→ TASK DETAILS: Go through the entries and copy every line that has the string "left" in it.

MATERIAL FOR THIS TASK: Begin

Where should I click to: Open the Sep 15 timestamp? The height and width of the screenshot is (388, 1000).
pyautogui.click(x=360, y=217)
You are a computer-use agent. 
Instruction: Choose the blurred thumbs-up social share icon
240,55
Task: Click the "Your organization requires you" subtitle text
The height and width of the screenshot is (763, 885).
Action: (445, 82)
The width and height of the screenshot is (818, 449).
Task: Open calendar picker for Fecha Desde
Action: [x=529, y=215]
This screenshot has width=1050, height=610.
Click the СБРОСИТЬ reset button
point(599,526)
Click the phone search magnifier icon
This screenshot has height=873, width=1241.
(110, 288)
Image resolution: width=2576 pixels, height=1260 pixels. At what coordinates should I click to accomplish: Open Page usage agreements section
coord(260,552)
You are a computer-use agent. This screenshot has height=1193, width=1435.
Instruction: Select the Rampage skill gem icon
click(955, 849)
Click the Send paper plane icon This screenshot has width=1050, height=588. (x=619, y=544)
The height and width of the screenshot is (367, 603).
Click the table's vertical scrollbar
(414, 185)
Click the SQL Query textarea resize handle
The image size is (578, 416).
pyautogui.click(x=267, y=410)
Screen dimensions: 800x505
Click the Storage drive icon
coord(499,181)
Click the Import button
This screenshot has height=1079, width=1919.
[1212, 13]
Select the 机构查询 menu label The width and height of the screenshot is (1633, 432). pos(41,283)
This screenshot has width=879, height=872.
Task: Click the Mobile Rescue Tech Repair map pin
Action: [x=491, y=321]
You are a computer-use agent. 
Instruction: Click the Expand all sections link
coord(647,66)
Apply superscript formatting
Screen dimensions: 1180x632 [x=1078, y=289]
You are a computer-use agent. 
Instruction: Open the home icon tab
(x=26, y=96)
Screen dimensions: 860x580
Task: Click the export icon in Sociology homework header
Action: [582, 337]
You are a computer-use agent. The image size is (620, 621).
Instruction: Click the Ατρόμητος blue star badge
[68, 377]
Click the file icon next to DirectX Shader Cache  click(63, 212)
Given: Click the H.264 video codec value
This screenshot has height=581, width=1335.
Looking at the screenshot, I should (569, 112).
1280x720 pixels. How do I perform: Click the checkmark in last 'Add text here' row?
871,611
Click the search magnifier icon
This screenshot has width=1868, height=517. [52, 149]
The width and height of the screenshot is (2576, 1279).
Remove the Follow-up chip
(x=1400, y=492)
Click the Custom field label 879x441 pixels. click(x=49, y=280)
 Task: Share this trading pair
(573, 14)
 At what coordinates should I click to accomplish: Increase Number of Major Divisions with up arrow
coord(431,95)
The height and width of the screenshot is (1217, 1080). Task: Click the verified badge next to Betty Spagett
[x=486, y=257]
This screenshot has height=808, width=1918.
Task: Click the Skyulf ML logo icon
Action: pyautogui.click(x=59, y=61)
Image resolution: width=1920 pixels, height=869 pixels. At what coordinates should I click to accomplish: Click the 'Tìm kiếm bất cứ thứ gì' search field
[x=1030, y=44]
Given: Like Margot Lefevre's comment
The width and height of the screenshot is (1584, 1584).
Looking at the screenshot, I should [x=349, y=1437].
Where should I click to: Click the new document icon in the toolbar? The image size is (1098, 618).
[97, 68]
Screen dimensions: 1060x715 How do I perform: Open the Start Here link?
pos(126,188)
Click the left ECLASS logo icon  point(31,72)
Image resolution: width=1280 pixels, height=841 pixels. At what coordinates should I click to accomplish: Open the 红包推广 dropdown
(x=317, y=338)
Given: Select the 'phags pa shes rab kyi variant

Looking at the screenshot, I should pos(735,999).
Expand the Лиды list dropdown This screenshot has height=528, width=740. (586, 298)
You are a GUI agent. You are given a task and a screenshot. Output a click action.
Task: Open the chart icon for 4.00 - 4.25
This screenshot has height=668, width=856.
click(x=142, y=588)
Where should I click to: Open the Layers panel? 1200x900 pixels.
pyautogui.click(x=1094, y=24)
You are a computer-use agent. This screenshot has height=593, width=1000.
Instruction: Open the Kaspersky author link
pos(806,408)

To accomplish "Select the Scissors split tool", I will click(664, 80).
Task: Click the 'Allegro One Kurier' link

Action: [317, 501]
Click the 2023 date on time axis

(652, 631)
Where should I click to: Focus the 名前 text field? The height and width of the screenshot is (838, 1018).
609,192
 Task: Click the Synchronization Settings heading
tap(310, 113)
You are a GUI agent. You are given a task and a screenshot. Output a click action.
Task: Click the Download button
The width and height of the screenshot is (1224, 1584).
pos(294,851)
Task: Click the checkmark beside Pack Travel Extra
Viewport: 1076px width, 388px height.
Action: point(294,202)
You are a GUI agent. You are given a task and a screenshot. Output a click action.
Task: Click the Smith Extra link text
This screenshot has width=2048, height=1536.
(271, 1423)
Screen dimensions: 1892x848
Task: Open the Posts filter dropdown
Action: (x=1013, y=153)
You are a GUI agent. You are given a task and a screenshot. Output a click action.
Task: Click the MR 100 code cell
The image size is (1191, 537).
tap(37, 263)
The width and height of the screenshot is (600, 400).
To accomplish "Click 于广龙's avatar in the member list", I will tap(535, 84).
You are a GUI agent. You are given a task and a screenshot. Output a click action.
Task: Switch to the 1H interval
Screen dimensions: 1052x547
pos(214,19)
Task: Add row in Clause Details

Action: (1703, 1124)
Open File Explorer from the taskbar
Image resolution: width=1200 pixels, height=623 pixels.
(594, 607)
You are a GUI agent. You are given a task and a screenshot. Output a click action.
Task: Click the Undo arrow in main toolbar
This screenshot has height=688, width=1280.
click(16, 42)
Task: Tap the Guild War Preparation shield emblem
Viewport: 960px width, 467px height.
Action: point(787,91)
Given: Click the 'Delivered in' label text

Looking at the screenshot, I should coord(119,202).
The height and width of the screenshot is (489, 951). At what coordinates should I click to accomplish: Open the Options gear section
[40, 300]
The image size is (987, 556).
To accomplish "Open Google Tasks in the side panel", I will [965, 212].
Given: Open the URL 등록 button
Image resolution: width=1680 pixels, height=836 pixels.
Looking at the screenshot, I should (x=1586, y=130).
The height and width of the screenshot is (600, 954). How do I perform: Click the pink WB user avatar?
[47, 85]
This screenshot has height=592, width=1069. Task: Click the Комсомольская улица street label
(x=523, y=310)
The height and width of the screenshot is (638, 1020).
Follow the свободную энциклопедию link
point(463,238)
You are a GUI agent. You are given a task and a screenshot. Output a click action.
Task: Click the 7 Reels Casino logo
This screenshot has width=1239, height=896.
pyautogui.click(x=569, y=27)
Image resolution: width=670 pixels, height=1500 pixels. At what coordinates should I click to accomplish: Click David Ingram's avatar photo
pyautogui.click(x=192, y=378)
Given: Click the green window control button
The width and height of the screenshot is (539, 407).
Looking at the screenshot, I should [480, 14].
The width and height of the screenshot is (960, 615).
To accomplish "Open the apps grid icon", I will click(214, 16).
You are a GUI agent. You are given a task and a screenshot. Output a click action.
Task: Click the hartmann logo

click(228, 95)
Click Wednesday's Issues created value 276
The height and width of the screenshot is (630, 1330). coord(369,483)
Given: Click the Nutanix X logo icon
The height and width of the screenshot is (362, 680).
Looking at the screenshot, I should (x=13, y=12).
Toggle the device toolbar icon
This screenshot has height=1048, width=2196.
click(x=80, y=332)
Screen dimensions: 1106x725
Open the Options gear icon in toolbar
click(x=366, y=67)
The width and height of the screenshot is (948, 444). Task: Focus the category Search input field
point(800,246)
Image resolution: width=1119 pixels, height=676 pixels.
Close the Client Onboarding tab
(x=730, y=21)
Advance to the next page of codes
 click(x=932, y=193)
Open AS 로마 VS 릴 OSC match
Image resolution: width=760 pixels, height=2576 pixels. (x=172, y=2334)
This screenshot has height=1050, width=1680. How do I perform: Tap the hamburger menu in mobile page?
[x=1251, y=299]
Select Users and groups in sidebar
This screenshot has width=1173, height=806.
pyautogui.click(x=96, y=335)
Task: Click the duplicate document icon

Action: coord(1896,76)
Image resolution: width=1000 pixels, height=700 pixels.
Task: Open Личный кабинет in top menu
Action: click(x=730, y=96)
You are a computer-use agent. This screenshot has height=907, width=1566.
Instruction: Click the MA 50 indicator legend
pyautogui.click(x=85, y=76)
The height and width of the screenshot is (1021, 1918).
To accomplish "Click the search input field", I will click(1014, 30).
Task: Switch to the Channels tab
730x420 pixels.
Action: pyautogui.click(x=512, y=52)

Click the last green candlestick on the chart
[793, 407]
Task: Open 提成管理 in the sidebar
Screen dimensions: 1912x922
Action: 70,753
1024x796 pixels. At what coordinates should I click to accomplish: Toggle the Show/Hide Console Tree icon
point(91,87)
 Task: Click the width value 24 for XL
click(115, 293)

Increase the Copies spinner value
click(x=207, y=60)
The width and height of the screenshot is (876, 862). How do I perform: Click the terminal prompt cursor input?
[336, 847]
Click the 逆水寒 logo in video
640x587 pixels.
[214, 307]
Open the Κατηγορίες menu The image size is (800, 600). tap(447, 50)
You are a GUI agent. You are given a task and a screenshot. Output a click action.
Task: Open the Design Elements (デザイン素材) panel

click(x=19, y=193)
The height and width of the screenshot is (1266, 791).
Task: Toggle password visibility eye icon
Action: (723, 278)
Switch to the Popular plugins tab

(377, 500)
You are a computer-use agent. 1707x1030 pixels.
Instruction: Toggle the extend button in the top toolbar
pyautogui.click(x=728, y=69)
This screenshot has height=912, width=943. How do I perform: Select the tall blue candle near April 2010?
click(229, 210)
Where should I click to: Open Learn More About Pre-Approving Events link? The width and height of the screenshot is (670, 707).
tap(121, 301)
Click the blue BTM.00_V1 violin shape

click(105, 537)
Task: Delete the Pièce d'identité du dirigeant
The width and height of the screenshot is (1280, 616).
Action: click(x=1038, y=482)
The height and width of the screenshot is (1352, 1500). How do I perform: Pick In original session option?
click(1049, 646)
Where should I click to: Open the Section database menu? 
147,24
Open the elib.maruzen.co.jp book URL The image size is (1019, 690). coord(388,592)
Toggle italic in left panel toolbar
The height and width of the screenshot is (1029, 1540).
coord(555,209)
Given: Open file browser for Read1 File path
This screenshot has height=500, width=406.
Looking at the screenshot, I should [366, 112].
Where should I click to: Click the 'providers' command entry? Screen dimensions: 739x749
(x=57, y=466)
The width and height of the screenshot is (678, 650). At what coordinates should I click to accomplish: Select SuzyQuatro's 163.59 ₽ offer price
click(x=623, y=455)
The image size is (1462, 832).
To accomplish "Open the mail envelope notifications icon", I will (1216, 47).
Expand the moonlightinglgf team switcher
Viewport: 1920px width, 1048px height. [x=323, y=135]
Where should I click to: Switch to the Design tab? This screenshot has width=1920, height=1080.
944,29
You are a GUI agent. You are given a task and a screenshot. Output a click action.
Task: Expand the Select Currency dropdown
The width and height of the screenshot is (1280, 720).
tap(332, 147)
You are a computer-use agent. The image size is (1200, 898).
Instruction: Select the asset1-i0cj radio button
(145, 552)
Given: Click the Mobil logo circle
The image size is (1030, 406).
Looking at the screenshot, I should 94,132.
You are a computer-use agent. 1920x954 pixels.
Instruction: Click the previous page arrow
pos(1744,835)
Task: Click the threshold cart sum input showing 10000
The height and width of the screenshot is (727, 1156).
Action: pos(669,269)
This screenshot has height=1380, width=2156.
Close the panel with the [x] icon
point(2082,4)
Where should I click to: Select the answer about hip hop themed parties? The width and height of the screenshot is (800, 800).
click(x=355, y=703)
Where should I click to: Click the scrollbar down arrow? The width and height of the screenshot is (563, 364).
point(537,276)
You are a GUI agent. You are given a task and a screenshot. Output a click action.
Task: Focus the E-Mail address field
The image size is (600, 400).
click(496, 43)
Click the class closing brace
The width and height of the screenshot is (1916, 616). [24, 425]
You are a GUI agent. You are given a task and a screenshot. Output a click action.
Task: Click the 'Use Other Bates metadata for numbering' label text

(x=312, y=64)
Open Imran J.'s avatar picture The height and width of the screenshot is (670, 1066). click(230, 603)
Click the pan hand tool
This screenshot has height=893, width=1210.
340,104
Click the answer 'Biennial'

MATERIAL FOR THIS TASK: End

→ RESULT OF THE TASK:
Click the left ECLASS logo icon  point(31,72)
Toggle italic in left panel toolbar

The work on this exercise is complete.